TEXT EXCERPT:
I had the honor of meeting and speaking with Joseph Legree, Jr., a 2009 South Carolina Folk Heritage Award winner. Mr. Legree has been making casting nets for most of his life and grew up living off of the land and fishing off the coast of St. Helena Island.

Joseph Legree, Jr. tying a casting net

I spent nearly an hour with him as he demonstrated his net making techniques and discussed the challenges of modern life clashing with the traditional way of living in a Gullah community.

Unfortunately, his nets are not selling well these days. Mr. Legree told me that it’s now against the law to catch fish with a casting net - they must be caught with rod and reel. Actually, it’s not illegal to catch them; it’s illegal to keep them. It seems a strange juxtaposition that one element of government celebrates his trade and another makes it obsolete.

Cast net making, fishing, and oystering are central elements of Gullah culture. It’s unfortunate that some kind of exception can’t be made for traditional methods used by community elders, even if they simply restrict the numbers. I can’t imagine there’s much danger of older Gullah fisherman “fishing out” the area. It’s really the large fishing industries that threaten the population.

TASKS FOR THIS EXERCISE:
**A.** From the text on Joseph Legree's casting nets, reproduce the passage starting with "I had the honor" and going on through "a Gullah community.".
**B.** Answer these questions using the text on Joseph Legree's casting nets:
(i) In what year did Joseph Legree, Jr. win the South Carolina Folk Heritage Award?
(ii) About how long did the writer spend with him?
(iii) According to Mr. Legree, what must fish now be caught with?

STORED ROWS:
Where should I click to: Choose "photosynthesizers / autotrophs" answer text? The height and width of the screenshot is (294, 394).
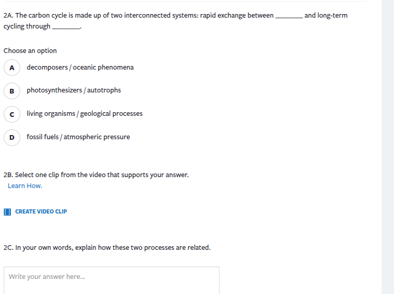coord(74,90)
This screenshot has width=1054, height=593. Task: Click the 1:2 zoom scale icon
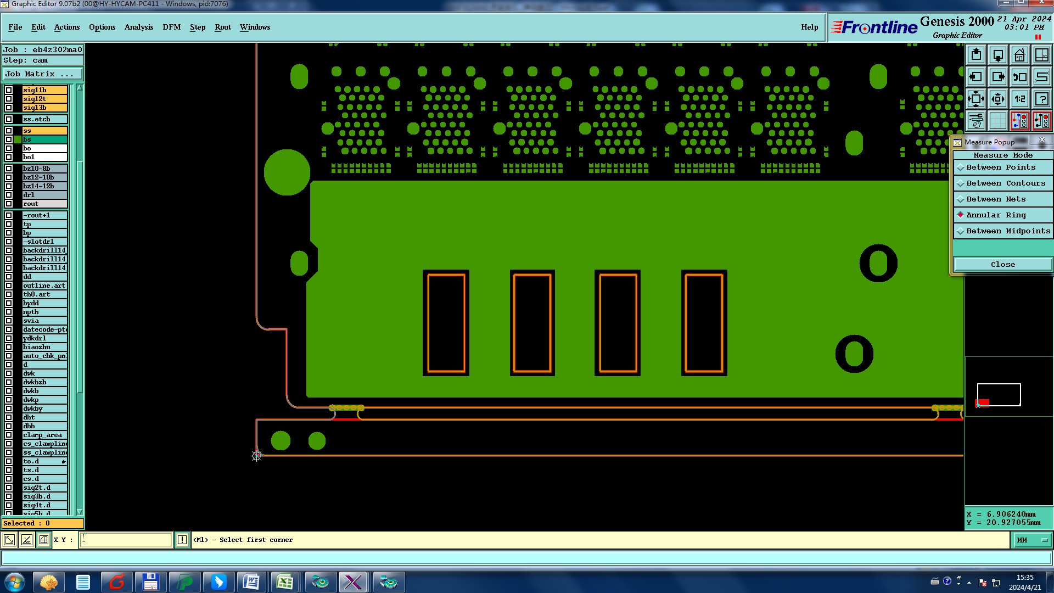(x=1019, y=99)
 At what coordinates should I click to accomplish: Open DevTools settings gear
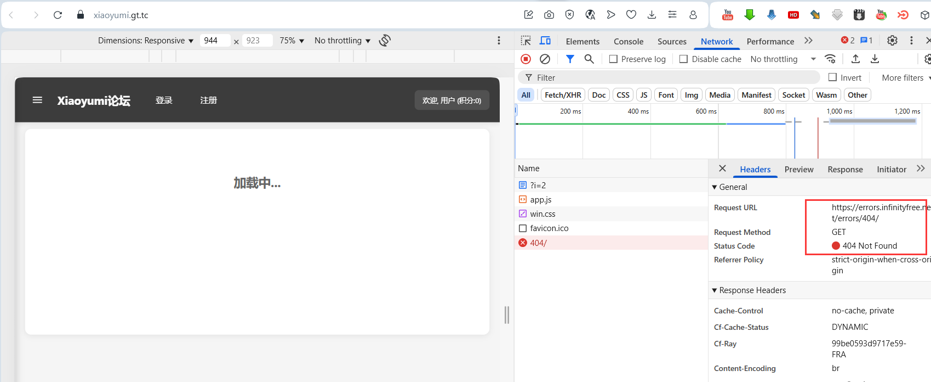892,41

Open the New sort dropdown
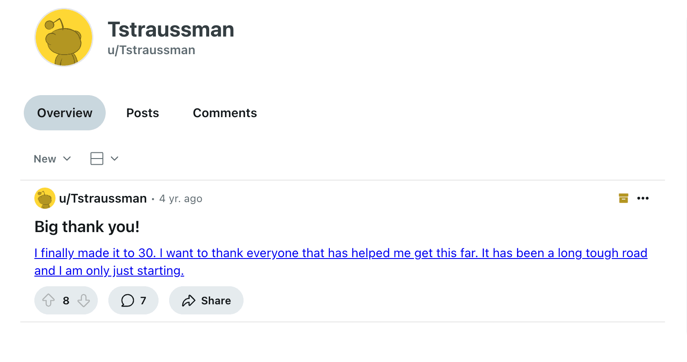tap(52, 159)
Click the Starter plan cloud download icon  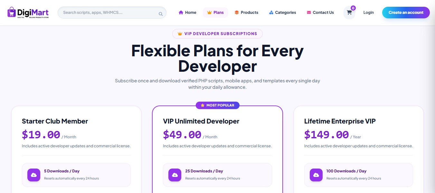point(34,175)
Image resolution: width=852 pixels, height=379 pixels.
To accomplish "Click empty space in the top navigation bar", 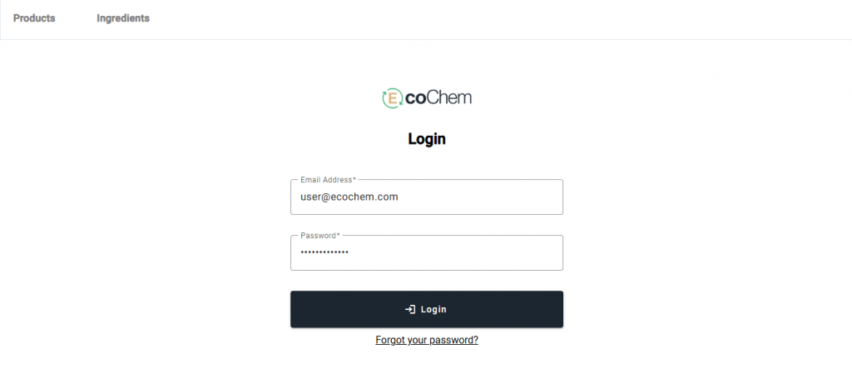I will (499, 18).
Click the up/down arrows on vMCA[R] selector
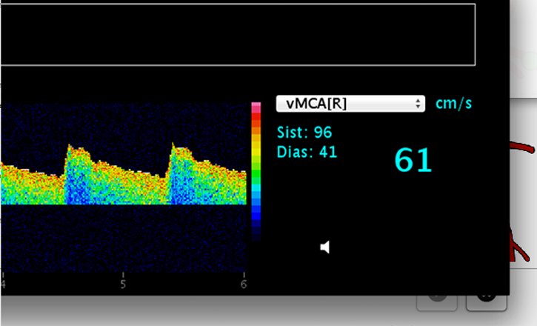This screenshot has height=326, width=537. pyautogui.click(x=418, y=104)
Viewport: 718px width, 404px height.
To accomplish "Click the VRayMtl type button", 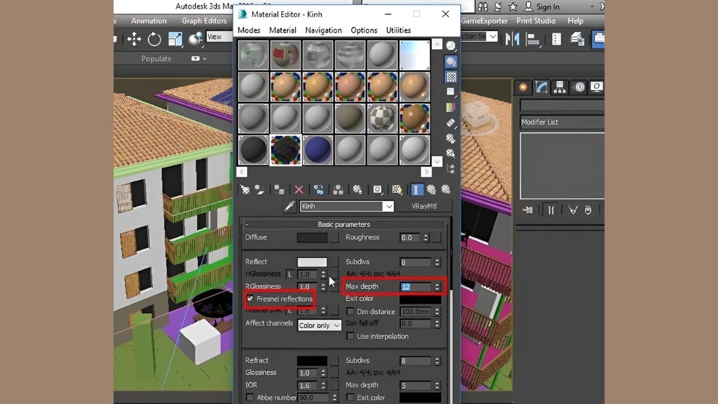I will (x=425, y=206).
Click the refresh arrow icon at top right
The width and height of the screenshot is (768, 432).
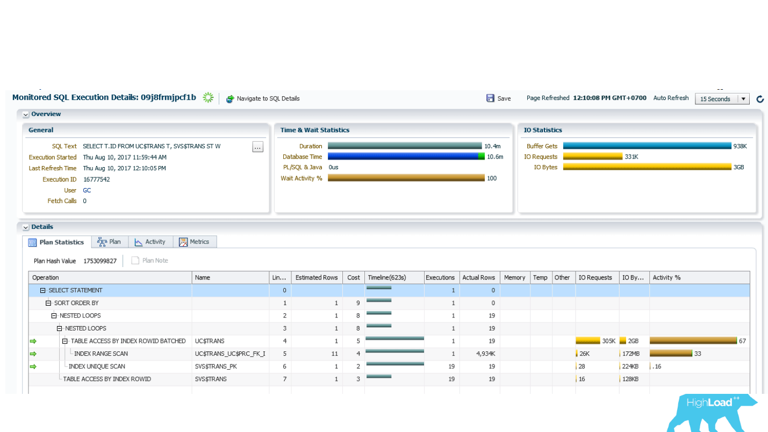click(760, 99)

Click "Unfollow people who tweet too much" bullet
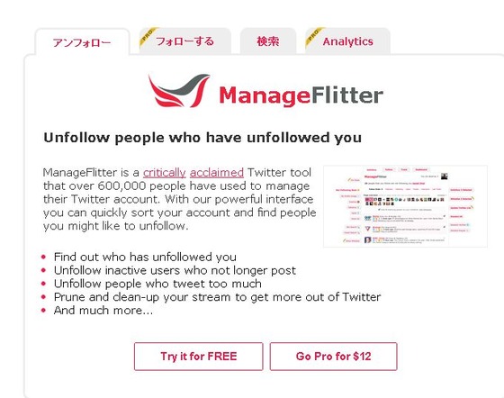click(158, 284)
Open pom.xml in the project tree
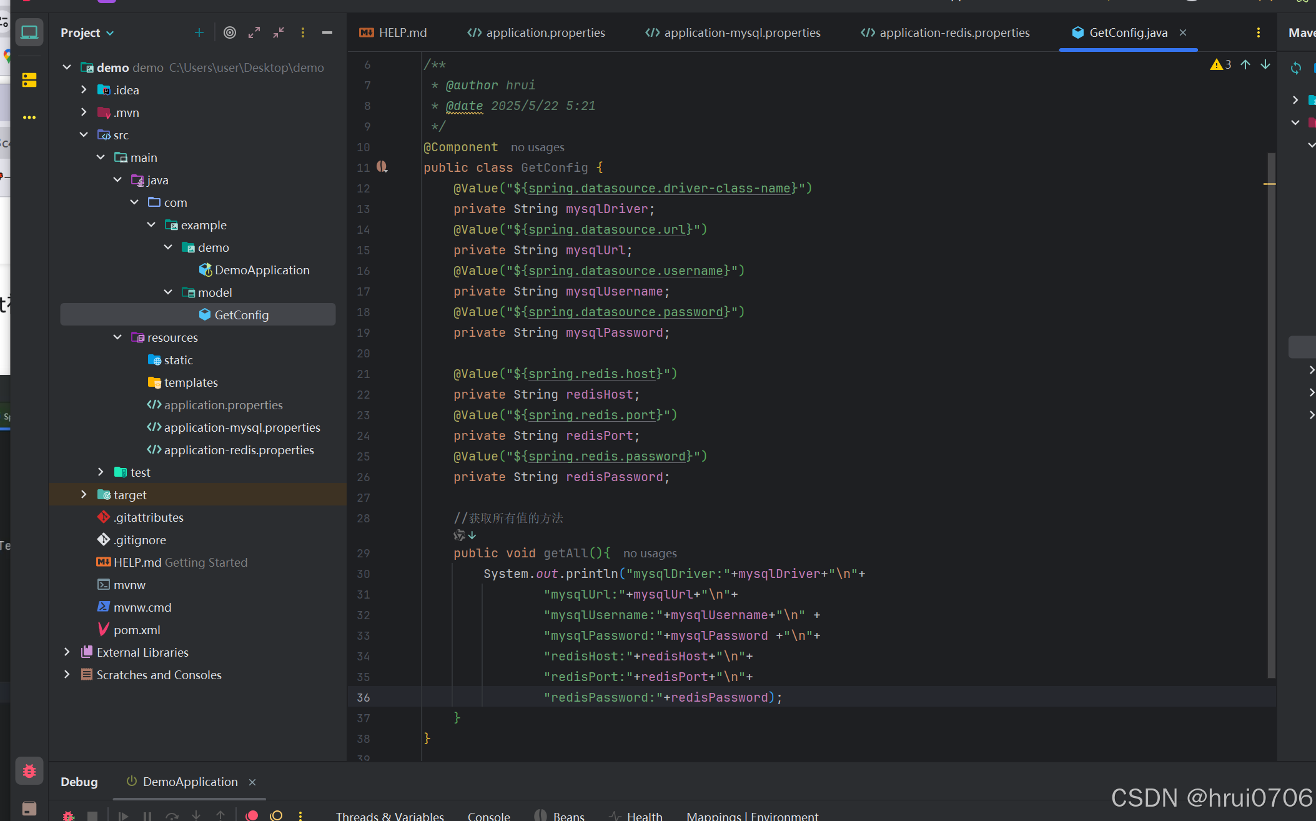The width and height of the screenshot is (1316, 821). point(137,630)
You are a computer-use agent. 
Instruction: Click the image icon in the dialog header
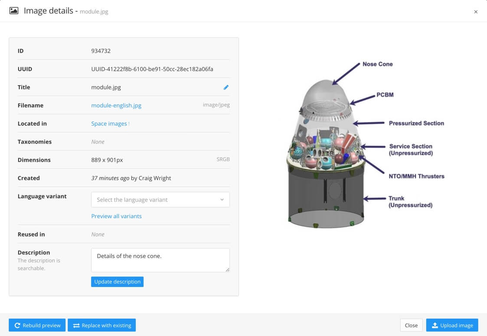click(14, 10)
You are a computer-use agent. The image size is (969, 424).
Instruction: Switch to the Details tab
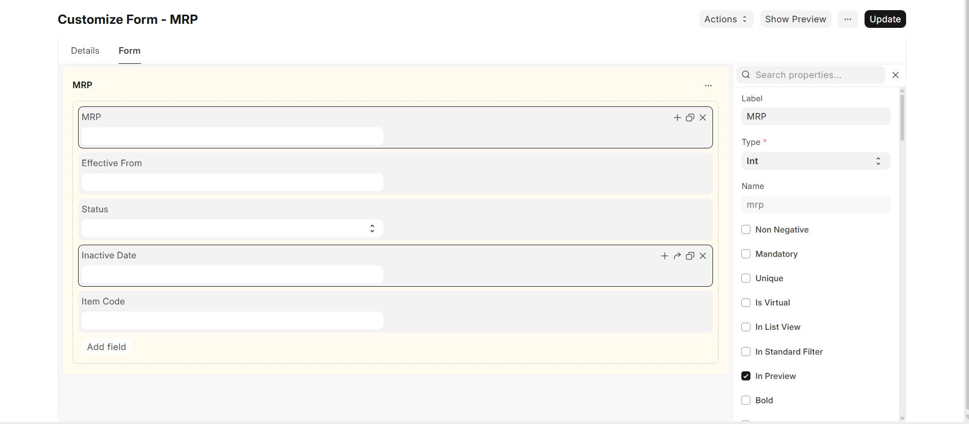coord(85,51)
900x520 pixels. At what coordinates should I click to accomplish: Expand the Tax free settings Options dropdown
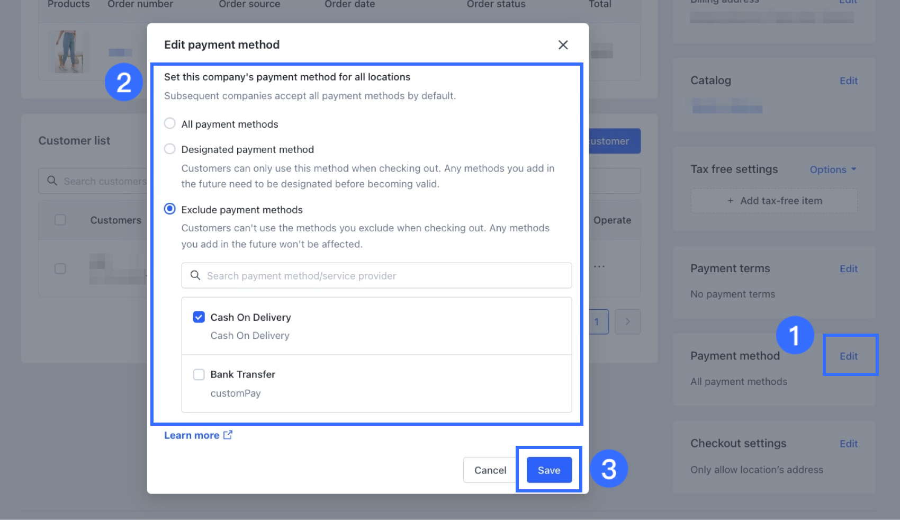tap(833, 169)
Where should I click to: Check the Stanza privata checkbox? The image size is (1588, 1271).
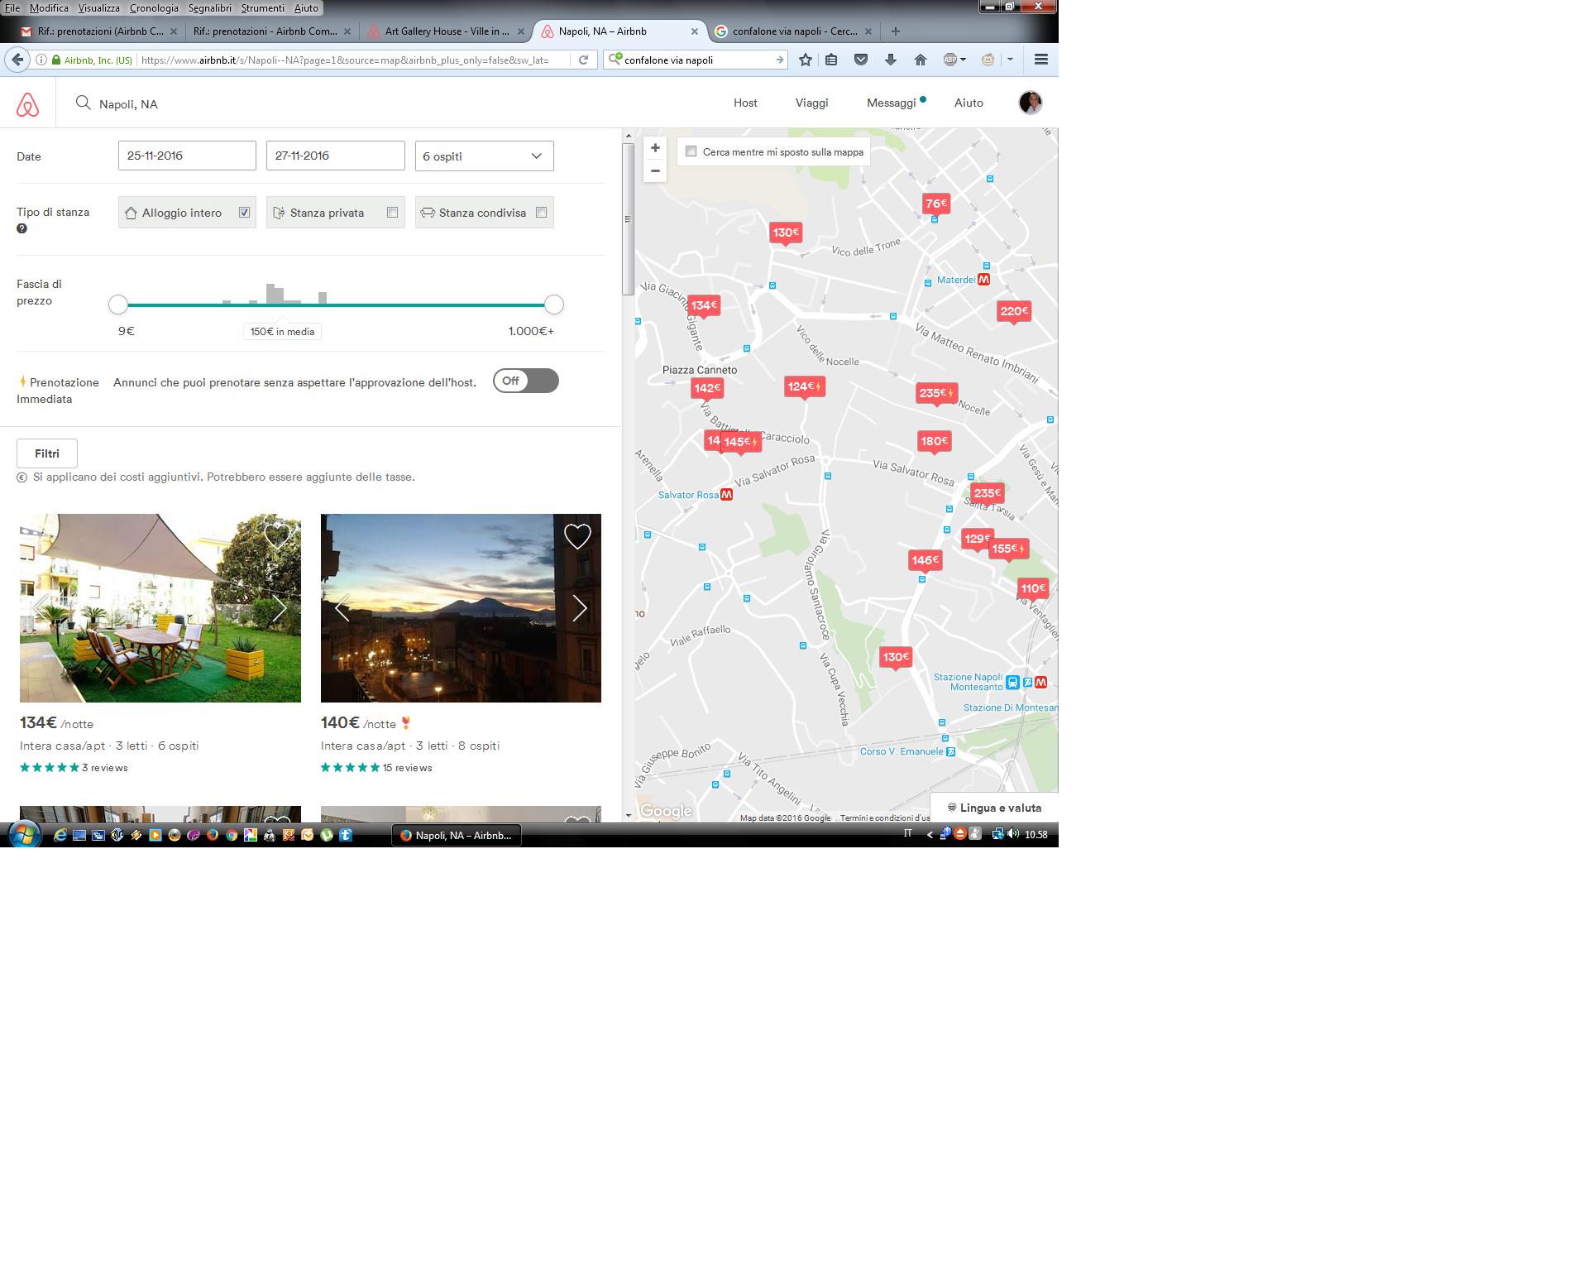[392, 213]
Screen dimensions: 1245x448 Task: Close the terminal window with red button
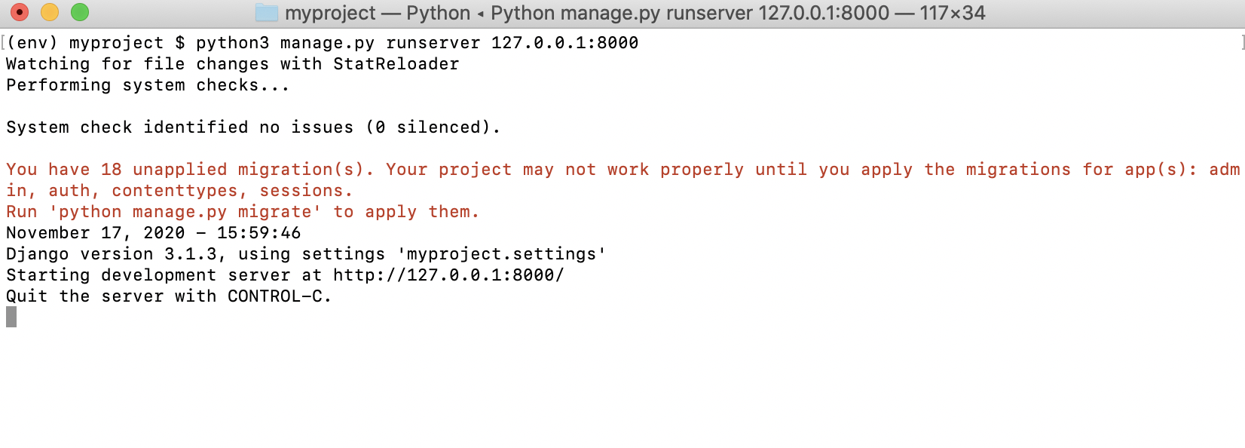(20, 12)
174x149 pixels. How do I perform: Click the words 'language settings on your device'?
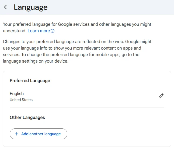click(x=36, y=61)
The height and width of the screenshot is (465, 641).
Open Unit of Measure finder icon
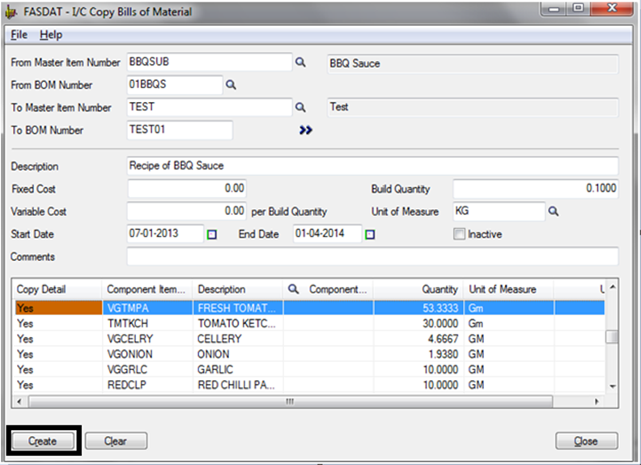click(x=554, y=211)
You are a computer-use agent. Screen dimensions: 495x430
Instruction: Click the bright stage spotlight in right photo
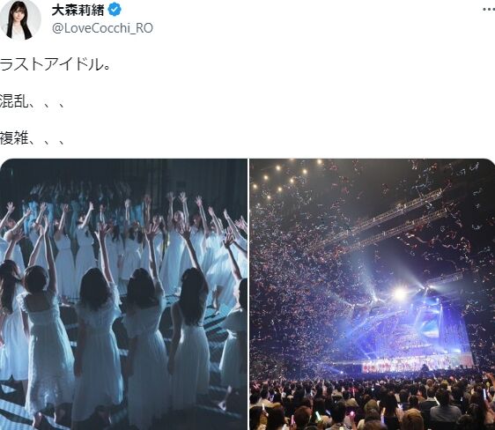pos(400,293)
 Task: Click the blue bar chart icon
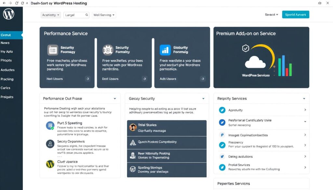pos(165,50)
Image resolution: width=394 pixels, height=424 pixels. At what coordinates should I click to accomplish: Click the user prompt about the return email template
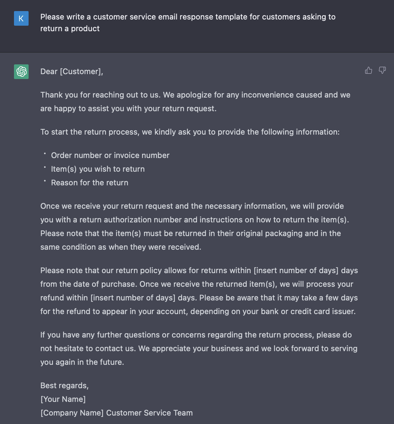(x=188, y=23)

SOLVED TASKS:
**A.**
I had the honor of meeting and speaking with Joseph Legree, Jr., a 2009 South Carolina Folk Heritage Award winner. Mr. Legree has been making casting nets for most of his life and grew up living off of the land and fishing off the coast of St. Helena Island.

Joseph Legree, Jr. tying a casting net

I spent nearly an hour with him as he demonstrated his net making techniques and discussed the challenges of modern life clashing with the traditional way of living in a Gullah community.

**B.**
(i) 2009
(ii) Nearly an hour
(iii) Rod and reel